A new study which looked at the lives of nine-year-olds shows poorer outcomes for children from lower socio-economic backgrounds.
The Growing Up in Ireland research, carried out by the Economic and Social Research Institute, shows an improvement in the families ability to make ends meet since 2013, but found that not all families benefitted from the economic up-turn.
The research was carried out on group of nine-year-olds who spent many of their early years in a period of great economic uncertainty, when Ireland was in the depths of the recession.
Data from more than 7,500 families were surveyed when the child was nine-months-old (2008-09), three, five and nine-years-old (2017-18).
The research shows that there was a doubling in the number of families who had difficulty making ends meet between the time the child was 9 months old in 2008/09 and the time the child was five-years-old in 2013 (from 12% to 25%).

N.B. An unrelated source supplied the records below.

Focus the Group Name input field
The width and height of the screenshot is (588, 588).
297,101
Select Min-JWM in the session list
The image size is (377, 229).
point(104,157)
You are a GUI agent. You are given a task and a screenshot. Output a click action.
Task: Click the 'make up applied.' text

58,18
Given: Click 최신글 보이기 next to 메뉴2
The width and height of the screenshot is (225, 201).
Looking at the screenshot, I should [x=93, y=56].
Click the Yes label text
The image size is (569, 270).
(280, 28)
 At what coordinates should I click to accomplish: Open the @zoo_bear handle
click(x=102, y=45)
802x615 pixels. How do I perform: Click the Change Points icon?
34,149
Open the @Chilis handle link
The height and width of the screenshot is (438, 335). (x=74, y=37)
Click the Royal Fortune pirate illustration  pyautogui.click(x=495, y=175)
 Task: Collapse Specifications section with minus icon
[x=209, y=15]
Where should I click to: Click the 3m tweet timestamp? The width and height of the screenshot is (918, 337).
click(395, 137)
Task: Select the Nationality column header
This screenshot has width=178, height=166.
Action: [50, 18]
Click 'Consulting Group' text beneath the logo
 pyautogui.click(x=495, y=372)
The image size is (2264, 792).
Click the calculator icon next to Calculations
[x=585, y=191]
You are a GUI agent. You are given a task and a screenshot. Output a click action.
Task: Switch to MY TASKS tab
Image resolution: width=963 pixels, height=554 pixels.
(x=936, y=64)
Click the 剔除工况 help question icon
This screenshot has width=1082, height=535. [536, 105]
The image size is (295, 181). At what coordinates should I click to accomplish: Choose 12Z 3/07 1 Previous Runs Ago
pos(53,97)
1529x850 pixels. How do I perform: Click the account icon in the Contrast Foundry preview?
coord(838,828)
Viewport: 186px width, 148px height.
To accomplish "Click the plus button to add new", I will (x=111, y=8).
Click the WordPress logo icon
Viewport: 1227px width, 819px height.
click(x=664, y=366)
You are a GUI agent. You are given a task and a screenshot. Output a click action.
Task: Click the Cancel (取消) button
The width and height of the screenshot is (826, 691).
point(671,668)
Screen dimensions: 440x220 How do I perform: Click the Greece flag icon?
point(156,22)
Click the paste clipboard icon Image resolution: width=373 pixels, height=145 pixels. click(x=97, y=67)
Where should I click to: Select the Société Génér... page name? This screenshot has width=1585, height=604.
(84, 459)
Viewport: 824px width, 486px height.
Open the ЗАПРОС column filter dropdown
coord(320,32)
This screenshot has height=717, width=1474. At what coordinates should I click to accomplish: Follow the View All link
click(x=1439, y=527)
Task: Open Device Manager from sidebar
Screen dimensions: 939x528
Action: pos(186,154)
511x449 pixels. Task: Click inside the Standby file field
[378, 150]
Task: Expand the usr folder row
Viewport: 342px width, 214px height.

The figure had dropped to 12% by 2017-18 when the study child was nine.
Figures also show that the level of financial stress was greater in one parent families.
Research Professor at the ESRI Dorothy Watson said the impact of the recession can clearly be seen on the families who took part in the Growing Up in Ireland study.
Speaking on RTÉ’s Morning Ireland, she said that while things have improved for families, the improvement does not seem to have been spread equally across all groups.
In terms of a child’s health, 17% of nine-year-olds were overweight and 5% were obese.
Since they were five-years-old, the percentage overweight or obese had increased slightly from 20% to 22%.
There were substantial inequalities in being overweight or obese, with a rate of 32% in the lowest income group compared to 14% in the highest income group.
The study found that just one quarter of children were getting the recommended hour of exercise a day.
One-in-eight nine-year-olds were hampered by a longstanding health condition or disability
The most common long-standing conditions, according to the mothers, were respiratory conditions (such as asthma), mental or behavioural conditions (eg ADHD) and skin conditions.
The study also looked at nine-year-olds online activity and found that 23% had an online profile.
Boys' profiles were largely related to computer gaming and girls' more often related to social media.
Grandparents were also found to be important in the lives of children with two thirds of them seeing a grandparent at least once a week.
The majority of children, since the age of five, have experienced at least one stressful life event, such as moving house or the death of a family member.
Those children (around 8%) who had experienced three or more stressful events had a much higher risk of emotional or behavioural problems than the children who had not experienced these life events.